Les images ne permettent toutefois pas de déterminer clairement l’ampleur des dégâts subis par les sites sous la surface.
Hassan Abedini, directeur politique adjoint de la radiotélévision d'État iranienne, a affirmé que les trois sites ciblés par les États-Unis avaient été évacués « il y a quelque temps » et que l'Iran « n'avait pas subi de coup majeur car les matériaux avaient déjà été retirés ».
Les responsables américains, quant à eux, ont salué la mission comme un succès, tout comme les responsables israéliens.
Dans une déclaration faite mardi, le secrétaire à la Défense Pete Hegseth a déclaré que « d'après tout ce que nous avons vu - et j'ai tout vu - notre campagne de bombardements a anéanti la capacité de l'Iran à créer des armes nucléaires ».
« Quiconque dit que les bombes n’ont pas été dévastatrices essaie simplement de saper le président et la réussite de la mission », a déclaré Hegseth.

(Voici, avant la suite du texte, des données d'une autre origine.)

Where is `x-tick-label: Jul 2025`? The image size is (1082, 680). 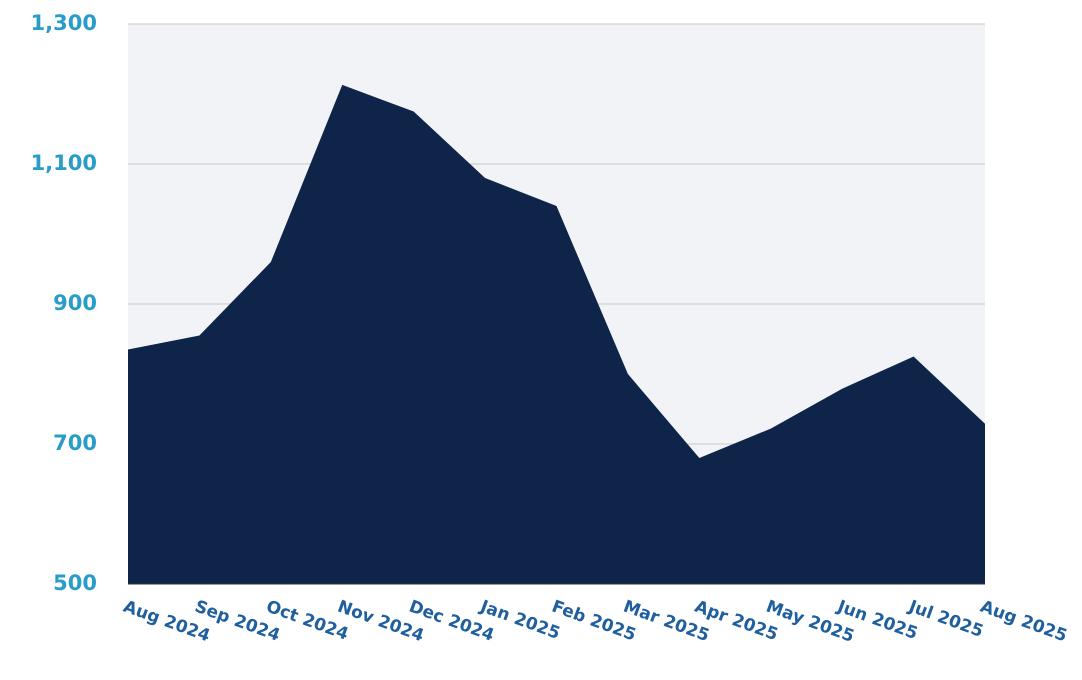
x-tick-label: Jul 2025 is located at coordinates (946, 619).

Le membre démocrate du Congrès américain Brad Sherman, membre de la commission des affaires étrangères de la Chambre des représentants, a déclaré à la BBC que l'administration Trump utilisait des termes vagues pour déclarer la victoire - alors que l'on ne sait toujours pas ce que la mission de bombardement a accompli.
Il a déclaré que l'administration n'avait pas précisé si les frappes avaient détruit la capacité de l'Iran à militariser son uranium, ses centrifugeuses d'enrichissement d'uranium ou épuisé son stock, ce qui, selon lui, serait suffisant pour créer neuf armes nucléaires.
« Quand ils disent qu'il faut détruire le programme, ils ne disent même pas s'il s'agit de détruire les centrifugeuses et la capacité de créer de l'uranium à l'avenir ou s'il s'agit de détruire le stock », a déclaré Sherman à la BBC.
« Tous les indices, y compris la déclaration du vice-président Vance, indiquent que nous ne pensons pas avoir obtenu le stock nécessaire », a-t-il déclaré, citant des images montrant des camions se rendant dans l'une des installations quelques jours avant les frappes.
Le Premier ministre Benjamin Netanyahu a déclaré mardi que depuis le début des hostilités avec l'Iran le 13 juin, Israël a réussi à freiner les ambitions nucléaires de l'Iran et à détruire son arsenal de missiles.
« Nous avons éliminé deux menaces existentielles immédiates pour nous : la menace d'annihilation nucléaire et la menace d'annihilation par 20 000 missiles balistiques », a déclaré Netanyahu dans une vidéo publiée par son bureau.
Un rapport du média saoudien Al Hadath, citant une source israélienne anonyme, indique qu'Israël pense que la majeure partie de l'uranium enrichi de l'Iran est enfouie sous les décombres.
Les États-Unis comptent 18 agences de renseignement, qui produisent parfois des rapports contradictoires en fonction de leur mission et de leur expertise dans le domaine. Par exemple, la communauté du renseignement américaine ne s'accorde toujours pas sur les origines de la Covid-19.
Il est possible que les futurs rapports de renseignement contiennent davantage d’informations montrant un niveau différent de dommages aux installations.
David Albright, président de l'Institut pour la science et la sécurité internationale et expert en développement d'armes nucléaires secrètes, a déclaré que les dommages subis par l'Iran suite aux attaques américaines signifient qu'il faudra « beaucoup de temps, d'investissement et d'énergie » pour restaurer son programme nucléaire.
Dans un message publié sur X, Albright a ajouté que l'Iran est « sous la surveillance et l'observation intenses des États-Unis et d'Israël » et qu'il risque de subir de nouvelles attaques s'il tente de se reconstruire.
Lundi, l'Iran a riposté aux frappes aériennes américaines en lançant une attaque de missiles sur la base aérienne d'Al-Udeid au Qatar, qui abrite des milliers de soldats américains.
Cette attaque a été en grande partie interceptée et aucune victime ni blessé n’a été signalée.
Depuis les représailles de l'Iran, un cessez-le-feu Iran-Israël - négocié par le président Trump et les médiateurs qataris - est en place.